The reason is that the metal of which the SRR is composed
starts to strongly deviate from an ideal conductor. Further-
more, the combination of these SRRs with metal wires to form
3D structure is very challenging on the nanometer scale. Thus,
there was a hunt for alternative designs for higher frequencies,
such as pairs of metal wires or ‘‘double-fishnet’’ structures
separated by a dielectric spacer.[13,14] These structures
decreased the complexity of the structural cell and simplified
the fabrication process to a certain degree. Grigoreko[15]
fabricated antisymmetric pillar pairs with a height of 80 nm by
using high-resolution electron-beam lithography, and achieved
magnetic resonance at 500 nm. Dolling[16] fabricated silver
‘‘double-fishnet’’ structures with a 100 nm minimum feature
size using standard electron-beam lithography, and obtained
negative refraction at 780 nm. These studies approved the
principle of LHMs at higher frequencies, and promoted the
rapid development of LHMs at IR and visible light frequencies.
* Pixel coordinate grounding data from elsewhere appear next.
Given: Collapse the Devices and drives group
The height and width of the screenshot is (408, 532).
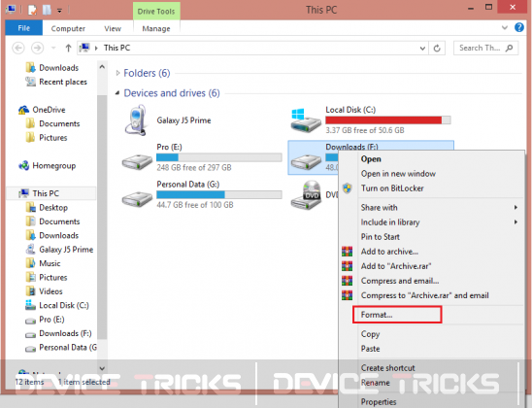Looking at the screenshot, I should click(x=117, y=93).
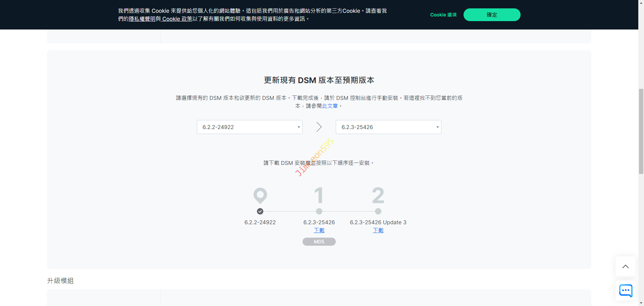Image resolution: width=644 pixels, height=306 pixels.
Task: Click the page's vertical scrollbar thumb
Action: coord(641,131)
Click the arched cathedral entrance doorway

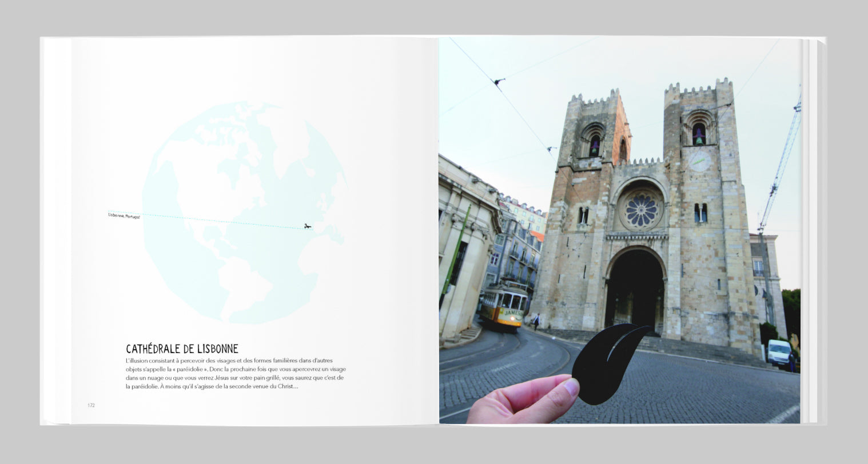pyautogui.click(x=634, y=291)
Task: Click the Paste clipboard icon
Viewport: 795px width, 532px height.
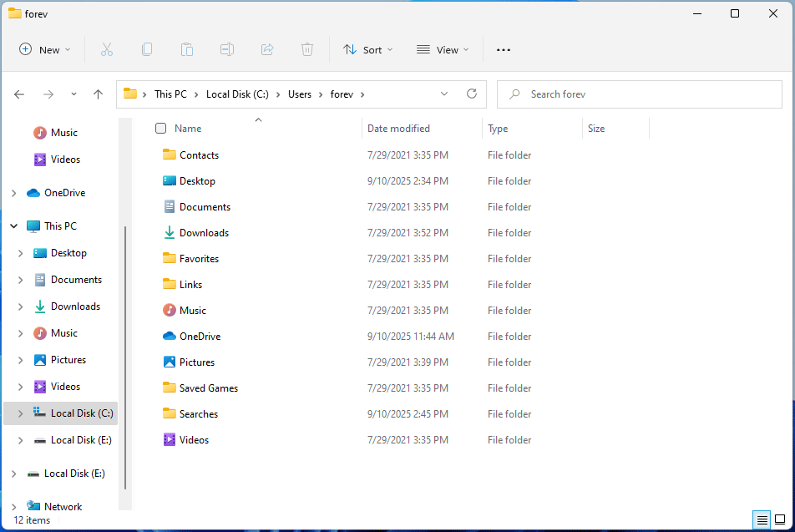Action: [187, 50]
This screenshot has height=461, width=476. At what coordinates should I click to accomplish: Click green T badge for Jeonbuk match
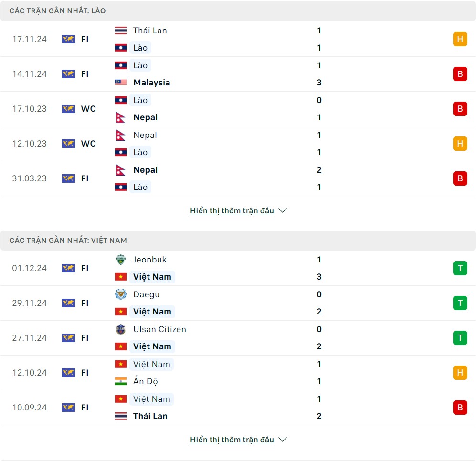click(460, 268)
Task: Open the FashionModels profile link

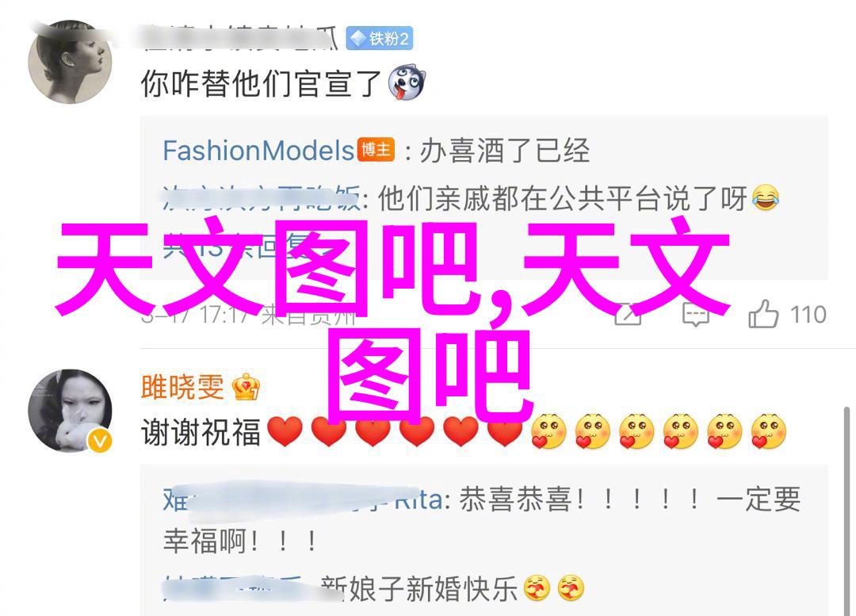Action: pos(258,150)
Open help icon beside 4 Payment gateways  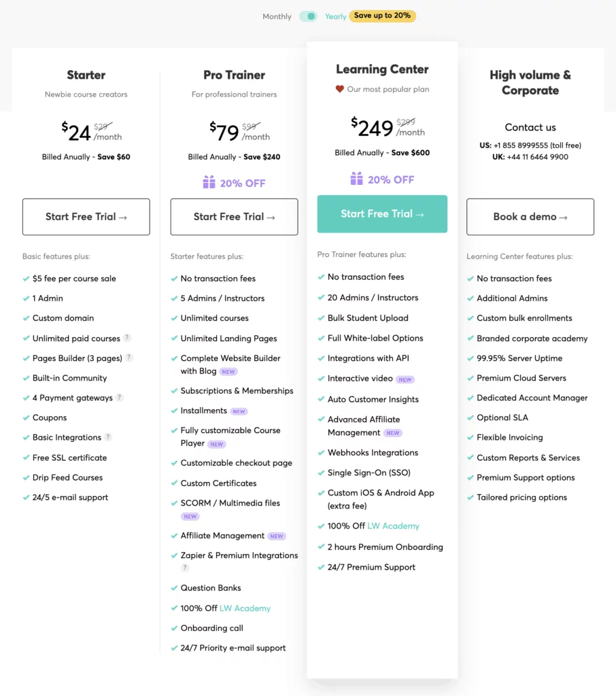click(x=119, y=397)
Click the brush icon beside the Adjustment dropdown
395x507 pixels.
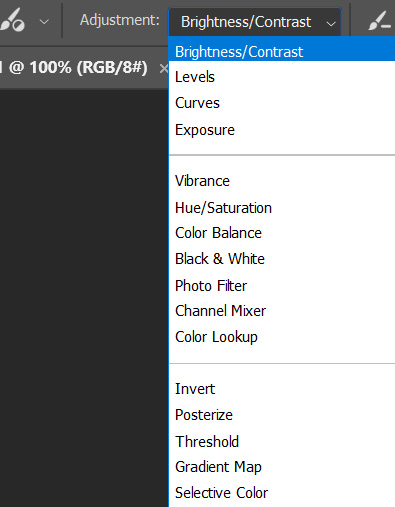point(379,21)
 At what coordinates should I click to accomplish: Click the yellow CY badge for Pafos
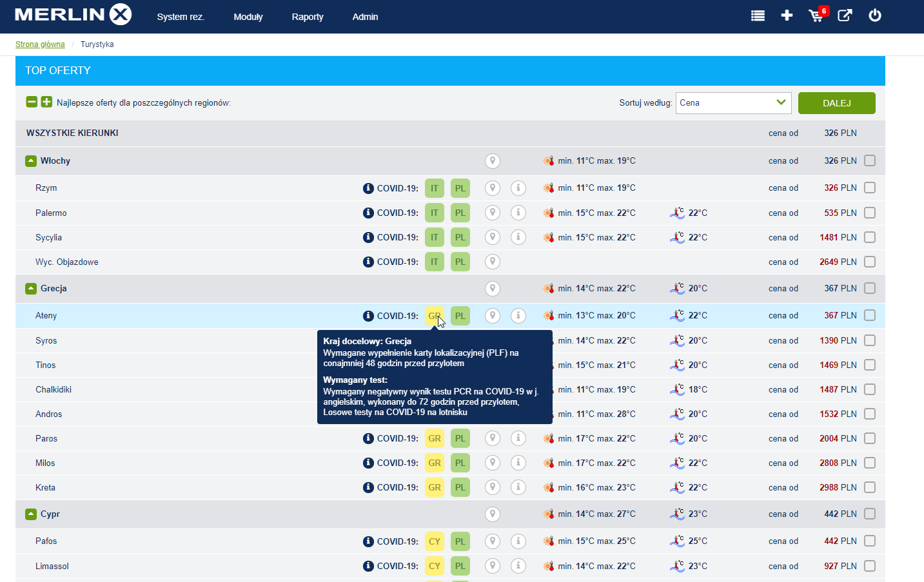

However, these top-down approaches based on physical
lithography require large apparatus, and the fabrication
process is complicated and expensive. Additionally,
as-prepared samples fabricated using these approaches are
only about 100mm2, and it is fairly difficult to obtain samples of
larger areas. All of the restrictions mentioned above
tremendously limited the extensive study and applications of
LHMs at IR and visible light frequencies.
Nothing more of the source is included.